In [3]:
# Importing relevant packages 

import pandas as pd
import re


# Advanced Social Data Science 2 (ASDS2) Exercises


## April 19: Overview and regular expressions

### 1: Thinking about text as data

Go to Kaggle’s database of text data sets here: https://www.kaggle.com/datasets?topic=nlpDatasets 

1. Find an interesting data set. (Try searching the data sets or playing around with the sorting rule in the top right). It doesn’t have to be social sciencey, just whatever looks interesting to you.
2. Describe the variables in the data. What’s there in addition to the text itself, if anything?
3. What’s a meaningful latent variable which might vary across the texts? (For example, ‘sentiment’ might plausibly vary across movie reviews).
4. Assume you could measure the latent variable from (3). How might that latent variable correlate with other properties of the units of the data? (These can be observed variables in the data, or other, unobserved properties).

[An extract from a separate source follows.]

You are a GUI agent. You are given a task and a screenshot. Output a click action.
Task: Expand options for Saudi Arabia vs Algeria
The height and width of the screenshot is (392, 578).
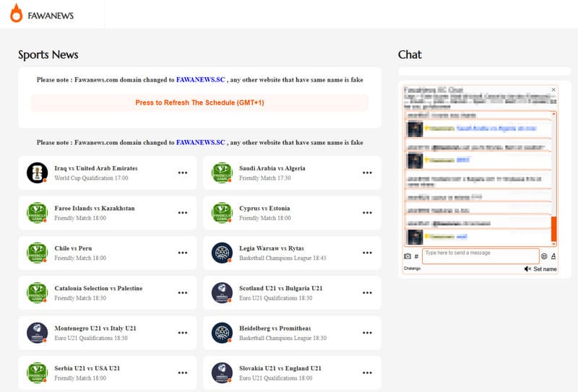367,173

### 2: Importing text data

1. The file mach.csv, available at the course Absalon page, contains part of Machiavelli’s The Prince, subdivided into 188 sections. Download it to your computer.
2. Import the file into Python using read_csv() from pandas 

In [4]:
# Importing Machiavelli file

mach = pd.read_csv("mach.csv")
mach = mach.rename(columns = {'Unnamed: 0': 'section'}) #Renaming unnamed column


3. Using the search function from Python’s re module (or a Pandas equivalent), find out in which section(s) the following terms appear:
    - lion
    - flatterers
    - ccmnot

In [5]:
# Creating columns containing a boolean value for each section showing whether the term is present or not

# pd.contains uses re.search() and returns a boolean indicating whether the given term is contained in the text. 
# re.search() will also return True if the term is part of a longer word, e.g. lioness or lionization

mach['lion'] = mach['text'].str.contains('lion') 
mach['flatterers'] = mach['text'].str.contains('flatterers')
mach['ccmnot'] = mach['text'].str.contains('ccmnot')


In [4]:
print('Sections containing the word \"lion\"')
print(mach['section'][mach.lion == True])

print('\nSections containing the word \"flatterers\"')
print(mach['section'][mach.flatterers == True])

print('\nSections containing the word \"ccmnot\"')
print(mach['section'][mach.ccmnot == True])

Sections containing the word "lion"
26     Mach_122.txt.content
27     Mach_123.txt.content
44     Mach_139.txt.content
47     Mach_141.txt.content
97     Mach_187.txt.content
112     Mach_30.txt.content
139     Mach_55.txt.content
166      Mach_8.txt.content
Name: section, dtype: object

Sections containing the word "flatterers"
74    Mach_166.txt.content
75    Mach_167.txt.content
76    Mach_168.txt.content
Name: section, dtype: object

Sections containing the word "ccmnot"
53    Mach_147.txt.content
Name: section, dtype: object


4. Why might a nonsensical term like ‘ccmnot’ be in the corpus?

From investigating the section that contains 'ccmnot', it seems it is a spelling mistake and was supposed to say 'cannot'. Perhaps the Machiavelli text was made digital by scanning and this word was misread by the scanner.

In [5]:
# Exploring the section containing 'ccmnot'. 

print(mach['text'][mach.ccmnot == True].values)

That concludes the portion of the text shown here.